Exercise prompt: Please report each line of the items below that contains the word "Instruction".

===== Material to process

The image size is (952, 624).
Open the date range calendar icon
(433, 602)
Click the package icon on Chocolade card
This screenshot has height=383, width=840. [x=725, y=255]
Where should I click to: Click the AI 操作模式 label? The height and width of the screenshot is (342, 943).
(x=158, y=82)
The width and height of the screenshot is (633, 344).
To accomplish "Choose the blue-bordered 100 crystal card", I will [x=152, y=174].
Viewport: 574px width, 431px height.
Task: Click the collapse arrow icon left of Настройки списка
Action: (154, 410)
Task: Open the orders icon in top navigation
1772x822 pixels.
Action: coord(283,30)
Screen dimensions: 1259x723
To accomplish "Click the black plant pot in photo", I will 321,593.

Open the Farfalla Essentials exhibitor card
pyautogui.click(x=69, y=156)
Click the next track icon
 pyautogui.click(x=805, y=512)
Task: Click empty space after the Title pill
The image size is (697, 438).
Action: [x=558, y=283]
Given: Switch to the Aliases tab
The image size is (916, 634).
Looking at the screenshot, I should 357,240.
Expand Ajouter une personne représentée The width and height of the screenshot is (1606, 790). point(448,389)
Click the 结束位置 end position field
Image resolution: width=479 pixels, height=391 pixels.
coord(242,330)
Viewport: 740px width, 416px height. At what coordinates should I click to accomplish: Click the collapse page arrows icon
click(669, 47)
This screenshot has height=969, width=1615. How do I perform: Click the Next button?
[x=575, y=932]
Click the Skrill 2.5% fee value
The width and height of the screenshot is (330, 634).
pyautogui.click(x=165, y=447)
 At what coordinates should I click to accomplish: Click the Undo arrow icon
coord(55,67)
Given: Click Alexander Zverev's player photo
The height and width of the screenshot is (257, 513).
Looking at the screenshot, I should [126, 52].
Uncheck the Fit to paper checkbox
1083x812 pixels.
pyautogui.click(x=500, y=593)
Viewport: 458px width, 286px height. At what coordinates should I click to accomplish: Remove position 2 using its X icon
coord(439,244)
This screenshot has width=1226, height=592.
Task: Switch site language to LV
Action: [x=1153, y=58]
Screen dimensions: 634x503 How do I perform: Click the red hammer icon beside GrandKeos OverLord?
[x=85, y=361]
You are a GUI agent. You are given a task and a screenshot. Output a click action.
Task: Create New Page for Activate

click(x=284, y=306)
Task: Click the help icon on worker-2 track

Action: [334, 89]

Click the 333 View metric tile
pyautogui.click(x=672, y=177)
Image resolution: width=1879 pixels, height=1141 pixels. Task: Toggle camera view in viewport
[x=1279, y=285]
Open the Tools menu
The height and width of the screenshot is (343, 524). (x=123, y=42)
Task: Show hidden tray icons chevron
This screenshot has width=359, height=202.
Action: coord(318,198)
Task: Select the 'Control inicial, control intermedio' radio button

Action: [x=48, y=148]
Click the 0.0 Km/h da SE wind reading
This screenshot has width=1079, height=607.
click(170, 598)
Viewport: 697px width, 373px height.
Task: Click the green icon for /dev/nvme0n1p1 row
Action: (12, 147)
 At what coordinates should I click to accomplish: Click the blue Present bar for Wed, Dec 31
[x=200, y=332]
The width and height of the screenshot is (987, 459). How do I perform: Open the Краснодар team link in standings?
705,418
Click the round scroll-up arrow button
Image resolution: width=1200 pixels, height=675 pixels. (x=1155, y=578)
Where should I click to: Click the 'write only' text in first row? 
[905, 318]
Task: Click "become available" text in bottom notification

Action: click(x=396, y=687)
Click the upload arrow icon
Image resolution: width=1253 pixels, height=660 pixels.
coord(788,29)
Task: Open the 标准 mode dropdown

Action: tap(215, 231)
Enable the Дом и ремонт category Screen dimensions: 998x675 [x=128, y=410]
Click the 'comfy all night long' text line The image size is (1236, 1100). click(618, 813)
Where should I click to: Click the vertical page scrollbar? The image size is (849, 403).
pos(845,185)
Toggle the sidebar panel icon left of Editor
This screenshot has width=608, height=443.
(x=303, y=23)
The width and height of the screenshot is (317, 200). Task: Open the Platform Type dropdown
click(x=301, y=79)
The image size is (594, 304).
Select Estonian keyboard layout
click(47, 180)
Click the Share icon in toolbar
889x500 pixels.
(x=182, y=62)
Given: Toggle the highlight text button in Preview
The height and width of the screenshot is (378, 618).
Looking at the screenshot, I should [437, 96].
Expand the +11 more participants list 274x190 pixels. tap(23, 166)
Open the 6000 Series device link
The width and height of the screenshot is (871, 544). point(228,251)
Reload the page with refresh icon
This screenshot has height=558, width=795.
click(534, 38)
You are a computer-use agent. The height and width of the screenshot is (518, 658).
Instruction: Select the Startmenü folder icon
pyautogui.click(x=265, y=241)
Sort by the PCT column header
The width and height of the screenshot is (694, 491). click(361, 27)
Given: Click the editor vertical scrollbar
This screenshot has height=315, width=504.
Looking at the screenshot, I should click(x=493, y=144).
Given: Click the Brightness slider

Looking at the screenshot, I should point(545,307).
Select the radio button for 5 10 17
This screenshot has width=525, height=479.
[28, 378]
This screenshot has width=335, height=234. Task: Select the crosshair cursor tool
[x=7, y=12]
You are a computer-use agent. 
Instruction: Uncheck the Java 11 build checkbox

==========

Written response:
Instruction: Select the Startmenü folder icon
Instruction: Uncheck the Java 11 build checkbox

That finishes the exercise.